→ **DESCRIPTION OF THE TASK**
Keep only the lines from the start of the data through the line containing "出会えた！27歳男性が1ヶ月本気でOmiai（オミアイ）をやってみた結果 (506, 580)", and output them exactly.

(Beginning of SUPPLIED MATERIAL)

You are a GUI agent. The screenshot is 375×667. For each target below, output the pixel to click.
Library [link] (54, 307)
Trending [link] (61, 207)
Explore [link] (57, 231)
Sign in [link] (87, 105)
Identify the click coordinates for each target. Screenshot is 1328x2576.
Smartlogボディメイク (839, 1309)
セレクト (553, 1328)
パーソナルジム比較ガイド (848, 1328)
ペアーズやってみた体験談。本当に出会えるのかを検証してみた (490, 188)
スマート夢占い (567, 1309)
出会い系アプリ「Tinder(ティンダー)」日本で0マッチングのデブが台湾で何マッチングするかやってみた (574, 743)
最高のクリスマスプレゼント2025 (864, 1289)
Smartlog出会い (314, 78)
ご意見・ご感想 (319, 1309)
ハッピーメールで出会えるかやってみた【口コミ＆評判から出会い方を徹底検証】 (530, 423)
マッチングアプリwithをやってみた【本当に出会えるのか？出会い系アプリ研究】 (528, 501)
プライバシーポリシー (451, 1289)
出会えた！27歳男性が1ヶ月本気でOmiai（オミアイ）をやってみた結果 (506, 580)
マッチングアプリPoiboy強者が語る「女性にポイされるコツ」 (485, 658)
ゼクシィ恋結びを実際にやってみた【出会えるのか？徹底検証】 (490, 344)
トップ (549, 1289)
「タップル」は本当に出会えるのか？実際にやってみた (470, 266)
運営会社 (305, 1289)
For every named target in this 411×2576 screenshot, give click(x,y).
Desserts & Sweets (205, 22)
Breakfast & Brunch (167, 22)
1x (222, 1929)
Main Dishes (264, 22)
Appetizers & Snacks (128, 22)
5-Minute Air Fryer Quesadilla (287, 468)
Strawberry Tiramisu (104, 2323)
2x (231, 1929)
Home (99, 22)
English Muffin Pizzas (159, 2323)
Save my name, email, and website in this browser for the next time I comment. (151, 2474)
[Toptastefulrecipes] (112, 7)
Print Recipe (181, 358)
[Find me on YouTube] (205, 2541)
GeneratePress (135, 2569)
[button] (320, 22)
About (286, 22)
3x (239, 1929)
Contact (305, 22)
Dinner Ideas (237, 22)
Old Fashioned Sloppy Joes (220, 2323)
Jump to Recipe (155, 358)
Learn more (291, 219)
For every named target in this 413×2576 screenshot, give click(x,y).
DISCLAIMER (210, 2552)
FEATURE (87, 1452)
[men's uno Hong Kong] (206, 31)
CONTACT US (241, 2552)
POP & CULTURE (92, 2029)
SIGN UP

(End of SUPPLIED MATERIAL)

→ **PROBLEM SOLUTION**
You are a GUI agent. The screenshot is 375×667. For each target below, output the pixel to click.
Library [link] (54, 307)
Trending [link] (61, 207)
Explore [link] (57, 231)
Sign in [link] (87, 105)
Identify the click coordinates for each target. Screenshot is 1328x2576.
Smartlogボディメイク (839, 1309)
セレクト (553, 1328)
パーソナルジム比較ガイド (848, 1328)
ペアーズやってみた体験談。本当に出会えるのかを検証してみた (490, 188)
スマート夢占い (567, 1309)
出会い系アプリ「Tinder(ティンダー)」日本で0マッチングのデブが台湾で何マッチングするかやってみた (574, 743)
最高のクリスマスプレゼント2025 (864, 1289)
Smartlog出会い (314, 78)
ご意見・ご感想 (319, 1309)
ハッピーメールで出会えるかやってみた【口コミ＆評判から出会い方を徹底検証】 (530, 423)
マッチングアプリwithをやってみた【本当に出会えるのか？出会い系アプリ研究】 (528, 501)
プライバシーポリシー (451, 1289)
出会えた！27歳男性が1ヶ月本気でOmiai（オミアイ）をやってみた結果 (506, 580)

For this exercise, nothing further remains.